Visual Encounters - day 2

Visual Encounters - day 2
Film screeningsLilibet Williams, Matei Lacatus, Leo Mar, Pieter Wilms, Eva Estanol, Clau Rapisarda, Kristina Juhani, Tim Lunn, Charlotte Mory12:00 - 22:00 hrs€ Free

12.30- 13.40 Film projections
13.40-13.55 Q&A with the Filmmakers

"yan.tan.tethera" by Lilibet Williams, 35'
On the fells of the Lake District, sheep graze without being fenced in, yet they do not wander. The flocks are 'hefted' to the fell; meaning that over time, they developped an instinct to remain on this patch of land. Through intimate engagement with the process of craftsmen (both farmers and people who create with wool), we learn and reflect on the ways in which they too are hefted to the land.

"Quiet Bond" by Matei Lacatus, 35'
The Quiet Bond is an ethnographic film exploring the multispecies relationships between Romanian shepherds and the animals with whom they share their lives in the Carpathian Mountains. Through the perspectives of Marius, Doru, and Nicu, the film traces the intricate dynamics of reciprocity between human and non-human actors. It moves from moments of vigilance living with the constant threat of bears hunting the flock to the quiet, everyday gestures of care that sustain pastoral life. In doing so, it offers an intimate portrait of a way of life where survival, labour, and affection are deeply intertwined.

Combined
Yan.Tan.Tethera and Quiet Bond together trace the subtle threads that tie people to place: the hefted flocks that never stray from their land, the shepherds who live in vigilance and care, and the artisans whose work carries the texture of centuries-old traditions. Through intimate portraits of labour, reciprocity, and belonging, the films reveal a shared language of attention and endurance. A multispecies bond that anchors life to the land itself.

**Required tasks:**
• 1. Render this sentence from the film program in French: "On the fells of the Lake District, sheep graze without being fenced in, yet they do not wander."
• 2. Pick up the film program after its final sentence and write what comes next.

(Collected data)

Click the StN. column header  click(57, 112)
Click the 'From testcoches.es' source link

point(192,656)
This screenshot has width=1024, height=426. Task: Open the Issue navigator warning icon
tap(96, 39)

**Answers to the problems:**
• 1. Sur les landes du Lake District, les moutons paissent sans être enclos, et pourtant ils ne s'éloignent pas.

• 2.
14.00- 15.00 Film projection
15.00-15.15 Q&A with the Filmmaker

"Perfectly Loose" by Leo Mar, 60'
What happens to dance when it crosses borders and languages, reshaping itself within another culture’s values and beliefs? In Perfectly Loose, filmmaker Leo traces the journey of Black American party dances that, since their arrival in Japan in the 1960s, have gradually evolved into a distinct form of movement: Japanese Souldance. Through intimate portraits of three generations of dancers, the film explores how groove becomes a site of cultural re-interpretation, layered with U.S.–Japanese history, aesthetic influences, and different interpretations of what Souldance is. At once personal and ethnographic, Perfectly Loose reveals the stories, values, and creative choices that shaped Japanese Souldance, reflecting on a complex process of cultural transformation.
15.45-16.55 Film projections
16.55-17.10 Q&A with the Filmmakers

"Tarab" by Pieter Wilms, 29', Egypt
Tarab is a concept in Arab music, that refers to music itself, to the total enjoyment of music and even to a state of ecstasy or transcendence provoked by music. This project is not only a quest to discover the (experimental) music scene and nightlife in Cairo, Egypt, but also a reflection on what role Tarab can play in the context of an authoritarian regime.
It’s a reflection on freedom in its broadest sense. Is it escapism? (Not so) silent resistance? Creating safe spaces? The documentary follows Ayoub, a young musician (and his band Barzakh) to dive into different music scenes. Tarab became an immersive experience in the Egyptian nightlife and somehow also makes a detour to Cairo’s notorious pigeon towers.

"Doing Less. Being More." by Eva Estanol, 38'
Eva Estanol is a Spanish/German anthropologist and actress based in Amsterdam, The Netherlands.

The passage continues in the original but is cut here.